Oct 25, 2015 at 19:05 comment added Serguei Popov Douglas Zare, but it's known that a BM's trajectory doesn't hit any fixed point a.s., so the complement is clearly dense in $\mathbb{R}^2$. But I agree that instead of just "intersects itself" better write something like "goes around a small ball".
Oct 25, 2015 at 19:02 comment added Liviu Nicolaescu A proof of the existence of self-intersections in dimensions $\leq 3$ can be found in Sec. 9.3 of Morters and Peress' book research.microsoft.com/en-us/um/people/peres/brbook.pdf
Oct 25, 2015 at 19:01 comment added Douglas Zare Step 3 should have an argument, too, to rule out something like a space-filling curve that intersects itself a lot but which has empty complement.
Oct 25, 2015 at 18:46 comment added Liviu Nicolaescu In dimensions $\geq 4$ a.s. a Brownian path will not have self-intersections according to Dvoretsky, Erdos and Kakutani.
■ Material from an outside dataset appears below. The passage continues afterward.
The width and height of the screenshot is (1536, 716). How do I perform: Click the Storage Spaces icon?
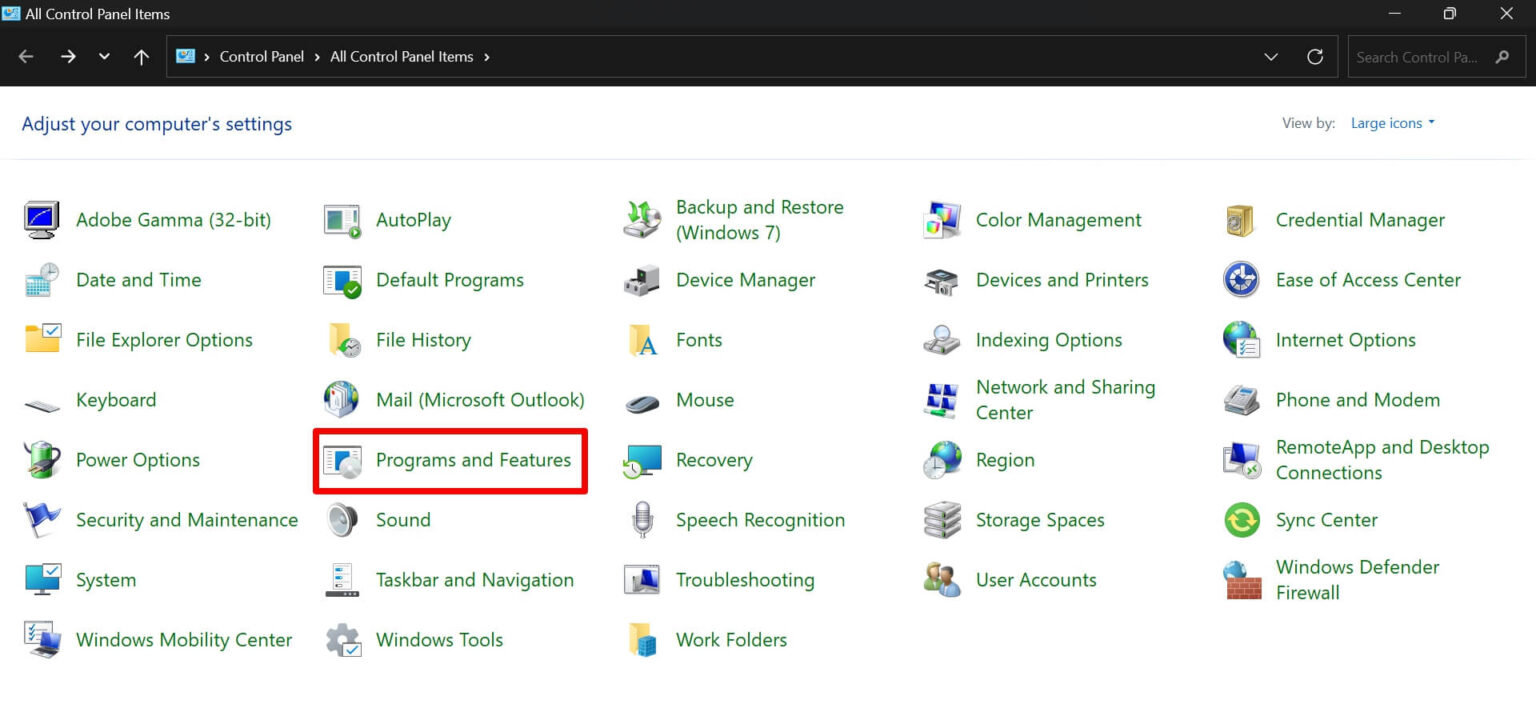point(942,520)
The fact that the dimension is $\leq 2$ must enter the argument. I don't see where you used the information about dimension in your argument.
Oct 25, 2015 at 17:25 comment added Serguei Popov By conformal invariance, this probability must be the same for all intervals (consider the time interval $[0,c]$; then the mapping $z\mapsto z/\sqrt{c}$ sends the trajectory on $[0,c]$ to trajectory on $[0,1]$). I think it's evident that the Brownian trajectory on the time interval $[0,1]$ intersects itself with positive probability.
Oct 25, 2015 at 12:27 comment added Liviu Nicolaescu Why is (1) "easy to see"?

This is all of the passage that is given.